Simple coumarins act in plants’ interaction with biotic and abiotic environmental stress factors. Secretion of iron-mobilizing coumarins by plant roots is a crucial factor for improving iron bioavailability in crops, enabling them to grow in iron-depleted soils. In Arabidopsis, three coumarins with iron-mobilizing properties are found: fraxetin (7,8-dihydroxy-6-methoxycoumarin), sideretin (5,7,8-trihydroxy-6-methoxycoumarin), and esculetin (6,7-dihydroxycoumarin) (Figure 2 Their catechol moiety (two neighboring hydroxyl groups) is thought to be a crucial structural feature for iron mobilization in soil [57]. Scopoletin (7-hydroxy-6-methoxy coumarin) (Figure 2) is a simple coumarin that occurs in Arabidopsis thaliana [58], and many other plants [59]. Physiologically, scopoletin protects against stress. Thus, it was proved that scopoletin accumulates in Arabidopsis leaves after the attack of the fungus Phakopsora pachyrhizi, which causes Asian soybean rust disease [60].

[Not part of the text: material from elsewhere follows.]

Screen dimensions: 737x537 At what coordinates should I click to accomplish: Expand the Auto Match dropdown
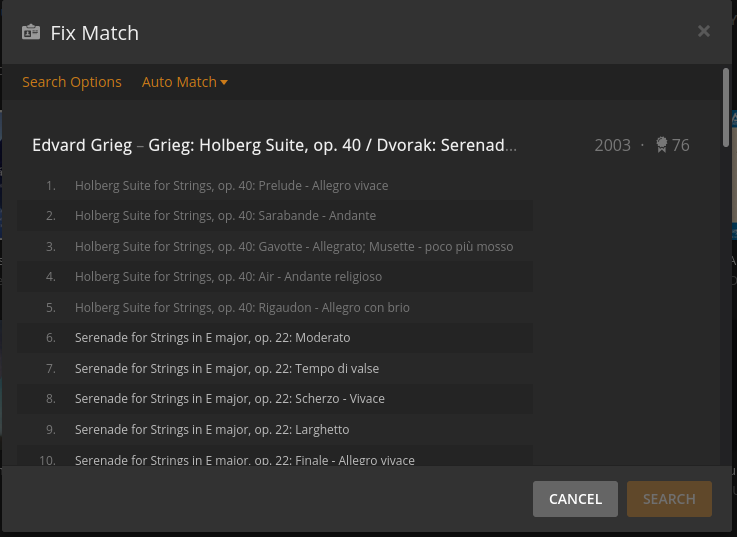point(185,82)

Figure 2. The most common naturally occurring simple coumarins.
In tobacco plants, scopoletin and its β-glucoside, scopolin, have physiological roles against stress, for example during tobacco mosaic virus infiltration [61]. Surangib B from Mammea longifolia inhibits mycelial growth of Rhizoctonia solani and Botrytis cinerea [62]. Umbelliferone (7-hydroxycoumarin) is a phytoalexin widely distributed within the Rutaceae and Apiaceae (Umbelliferae) families. It is an important phytoalexin that protects plants from pathogenic fungi, such as Fusarium culmorum [63], and the aerobic, Gram-negative, plant-pathogenic bacterium Ralstonia solanacearum [64].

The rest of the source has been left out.